TASK DESCRIPTION: Reproduce every one of the entries below word for word, keeping their order.

INPUT ROWS:
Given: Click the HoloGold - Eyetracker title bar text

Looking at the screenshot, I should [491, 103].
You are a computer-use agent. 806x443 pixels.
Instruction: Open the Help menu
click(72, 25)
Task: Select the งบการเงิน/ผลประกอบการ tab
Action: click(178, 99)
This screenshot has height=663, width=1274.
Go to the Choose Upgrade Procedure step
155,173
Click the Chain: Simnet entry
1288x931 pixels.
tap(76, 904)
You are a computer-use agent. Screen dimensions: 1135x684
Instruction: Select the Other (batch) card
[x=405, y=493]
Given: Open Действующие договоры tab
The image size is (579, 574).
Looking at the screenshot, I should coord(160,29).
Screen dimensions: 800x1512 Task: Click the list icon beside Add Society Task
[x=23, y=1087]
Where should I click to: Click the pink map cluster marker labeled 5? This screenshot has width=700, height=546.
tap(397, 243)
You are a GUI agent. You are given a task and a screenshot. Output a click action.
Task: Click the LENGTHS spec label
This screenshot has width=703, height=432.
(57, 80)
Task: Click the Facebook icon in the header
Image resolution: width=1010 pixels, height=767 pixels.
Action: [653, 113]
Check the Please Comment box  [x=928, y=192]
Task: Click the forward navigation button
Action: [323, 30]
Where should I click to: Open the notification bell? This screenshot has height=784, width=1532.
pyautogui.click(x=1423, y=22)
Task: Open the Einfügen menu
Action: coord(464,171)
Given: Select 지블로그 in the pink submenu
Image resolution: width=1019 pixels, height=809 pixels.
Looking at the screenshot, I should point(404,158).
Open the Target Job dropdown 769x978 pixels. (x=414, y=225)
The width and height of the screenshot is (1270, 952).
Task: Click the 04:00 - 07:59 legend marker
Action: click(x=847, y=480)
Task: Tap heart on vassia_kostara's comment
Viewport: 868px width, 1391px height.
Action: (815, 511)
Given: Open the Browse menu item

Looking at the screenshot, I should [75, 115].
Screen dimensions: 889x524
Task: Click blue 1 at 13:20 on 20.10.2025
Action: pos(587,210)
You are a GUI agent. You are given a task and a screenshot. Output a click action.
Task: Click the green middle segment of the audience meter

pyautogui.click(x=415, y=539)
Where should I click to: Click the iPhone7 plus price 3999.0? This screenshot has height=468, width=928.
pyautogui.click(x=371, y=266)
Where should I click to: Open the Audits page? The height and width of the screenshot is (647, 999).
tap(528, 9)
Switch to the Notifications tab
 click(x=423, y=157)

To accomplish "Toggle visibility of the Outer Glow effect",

TASK SOLUTION:
Given: Click the HoloGold - Eyetracker title bar text

Looking at the screenshot, I should [491, 103].
You are a computer-use agent. 806x443 pixels.
Instruction: Open the Help menu
click(72, 25)
Task: Select the งบการเงิน/ผลประกอบการ tab
Action: click(178, 99)
This screenshot has height=663, width=1274.
Go to the Choose Upgrade Procedure step
155,173
Click the Chain: Simnet entry
1288x931 pixels.
tap(76, 904)
You are a computer-use agent. Screen dimensions: 1135x684
Instruction: Select the Other (batch) card
[x=405, y=493]
Given: Open Действующие договоры tab
The image size is (579, 574).
Looking at the screenshot, I should coord(160,29).
Screen dimensions: 800x1512 Task: Click the list icon beside Add Society Task
[x=23, y=1087]
Where should I click to: Click the pink map cluster marker labeled 5? This screenshot has width=700, height=546.
tap(397, 243)
You are a GUI agent. You are given a task and a screenshot. Output a click action.
Task: Click the LENGTHS spec label
This screenshot has width=703, height=432.
(57, 80)
Task: Click the Facebook icon in the header
Image resolution: width=1010 pixels, height=767 pixels.
Action: [653, 113]
Check the Please Comment box  [x=928, y=192]
Task: Click the forward navigation button
Action: [323, 30]
Where should I click to: Open the notification bell? This screenshot has height=784, width=1532.
pyautogui.click(x=1423, y=22)
Task: Open the Einfügen menu
Action: coord(464,171)
Given: Select 지블로그 in the pink submenu
Image resolution: width=1019 pixels, height=809 pixels.
Looking at the screenshot, I should point(404,158).
Open the Target Job dropdown 769x978 pixels. (x=414, y=225)
The width and height of the screenshot is (1270, 952).
Task: Click the 04:00 - 07:59 legend marker
Action: click(x=847, y=480)
Task: Tap heart on vassia_kostara's comment
Viewport: 868px width, 1391px height.
Action: (815, 511)
Given: Open the Browse menu item

Looking at the screenshot, I should [75, 115].
Screen dimensions: 889x524
Task: Click blue 1 at 13:20 on 20.10.2025
Action: pos(587,210)
You are a GUI agent. You are given a task and a screenshot. Output a click action.
Task: Click the green middle segment of the audience meter

pyautogui.click(x=415, y=539)
Where should I click to: Click the iPhone7 plus price 3999.0? This screenshot has height=468, width=928.
pyautogui.click(x=371, y=266)
Where should I click to: Open the Audits page? The height and width of the screenshot is (647, 999).
tap(528, 9)
Switch to the Notifications tab
 click(x=423, y=157)

To accomplish "Toggle visibility of the Outer Glow effect",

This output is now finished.